Para Fernanda Bohler, da UFPR, o trabalho remoto coloca ainda a importância de se regulamentar no país o chamado “direito à desconexão digital”. “Não que isso não ocorresse antes, mas eu acho que no teletrabalho há uma invasão do âmbito do trabalho no âmbito familiar, uma mistura das fronteiras. O trabalhador precisa ter direito a não precisar ficar o tempo inteiro conectado, com o celular ligado, nas redes sociais, podendo ser contatado a todo momento”, diz Fernanda. Recentemente, em agosto, a Argentina aprovou uma lei regulando o teletrabalho que prevê, entre vários outros direitos ainda não previstos na legislação brasileira, o direito à desconexão digital, vedando o trabalho em sobrejornada e a comunicação do empregador com o empregado fora do horário contratado, ainda que por mensagens.
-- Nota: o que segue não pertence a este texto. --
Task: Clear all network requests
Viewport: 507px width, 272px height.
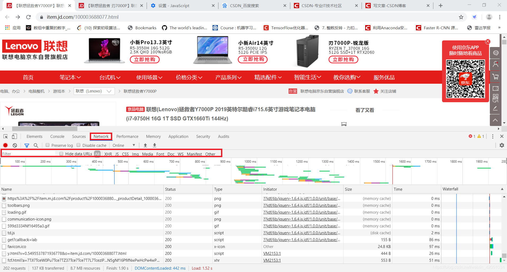Action: pos(15,145)
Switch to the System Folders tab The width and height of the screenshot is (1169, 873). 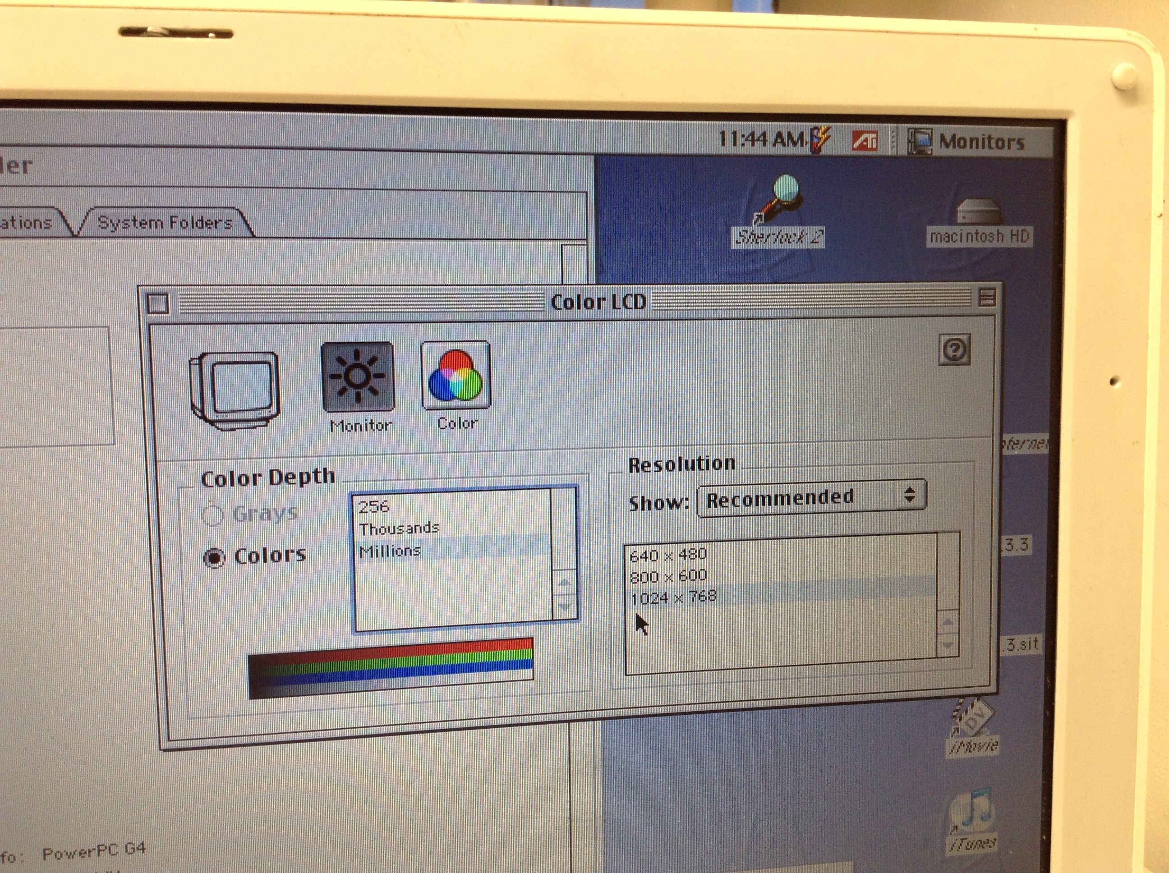click(x=165, y=223)
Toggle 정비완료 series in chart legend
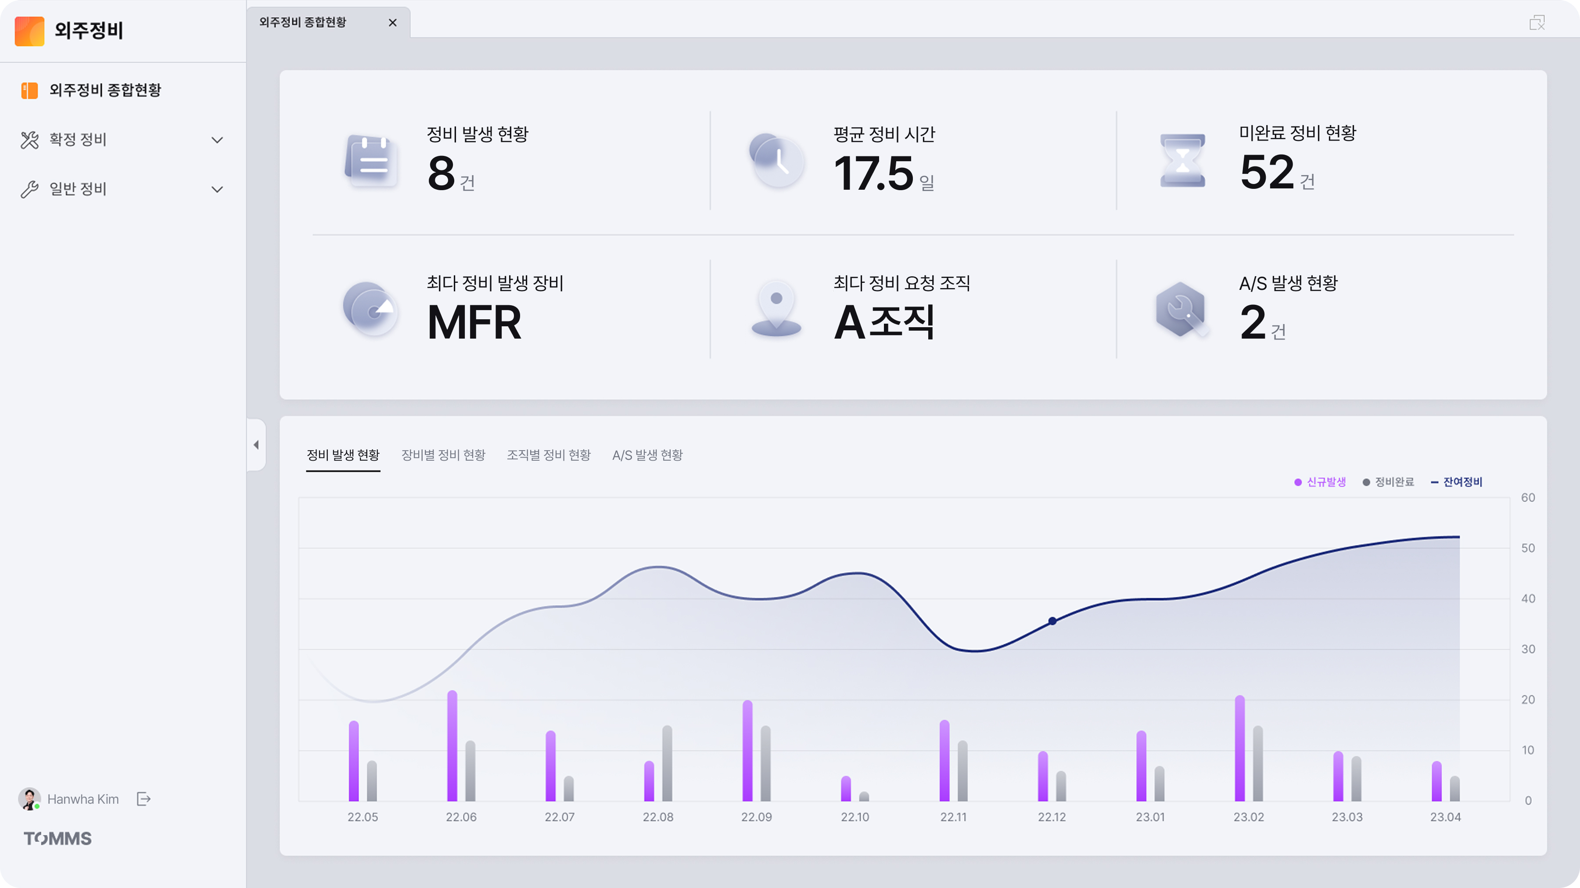Image resolution: width=1580 pixels, height=888 pixels. tap(1388, 482)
Trabalho remoto na atenção básica: estratégias e desafios
A pandemia significou a penetração de estratégias de utilização das tecnologias de informação e comunicação associadas ao trabalho remoto também entre os trabalhadores da saúde, especialmente na Atenção Primária à Saúde (APS), que reúne um conjunto de ações importantes na prevenção e controle de expansão do novo coronavírus. Divulgado em julho, o relatório da pesquisa ‘Desafios da Atenção Básica no enfrentamento da pandemia da Covid-19 no SUS’, desenvolvida por pesquisadores da Rede APS da Associação Brasileira de Saúde Coletiva (Abrasco), procurou identificar os principais constrangimentos e estratégias de reorganização utilizadas pelas equipes das unidades básicas de saúde no contexto da pandemia. Em relação à continuidade de ações rotineiras ofertadas na APS, a estratégia mais frequente foi a incorporação de formas de contato à distância com os usuários do sistema, principalmente por telefone (citado por 50,8% dos profissionais) e Whatsapp (42,8%). As tecnologias de comunicação também foram uma estratégia citada pelos trabalhadores em relação ao acompanhamento dos casos de Covid-19: a principal foram os telefonemas, citados por 77,7%, seguidos pelo uso do Whatsapp (41%) e de teleconsultas (25% dos trabalhadores ouvidos). Mas a pesquisa também identificou alguns gargalos, como aponta uma de suas coordenadoras, a pesquisadora da Escola Nacional de Saúde Pública Sergio Arouca (ENSP/Fiocruz) Ligia Giovanella. “Ainda que as unidades de saúde estejam se reinventando no uso dessas tecnologias de comunicação a distância, ainda há uma dificuldade relacionada à infraestrutura dentro das unidades básicas e a disponibilidade de celulares institucionais aos trabalhadores”, pontua a pesquisadora. Segundo ela, somente 40% dos trabalhadores que responderam à pesquisa afirmaram possuir internet de boa qualidade na sua unidade de saúde e 72% afirmaram não dispor de celulares institucionais para o desempenho de suas funções. “Esses são importantes desafios para o teletrabalho na atenção primária”, afirma Ligia.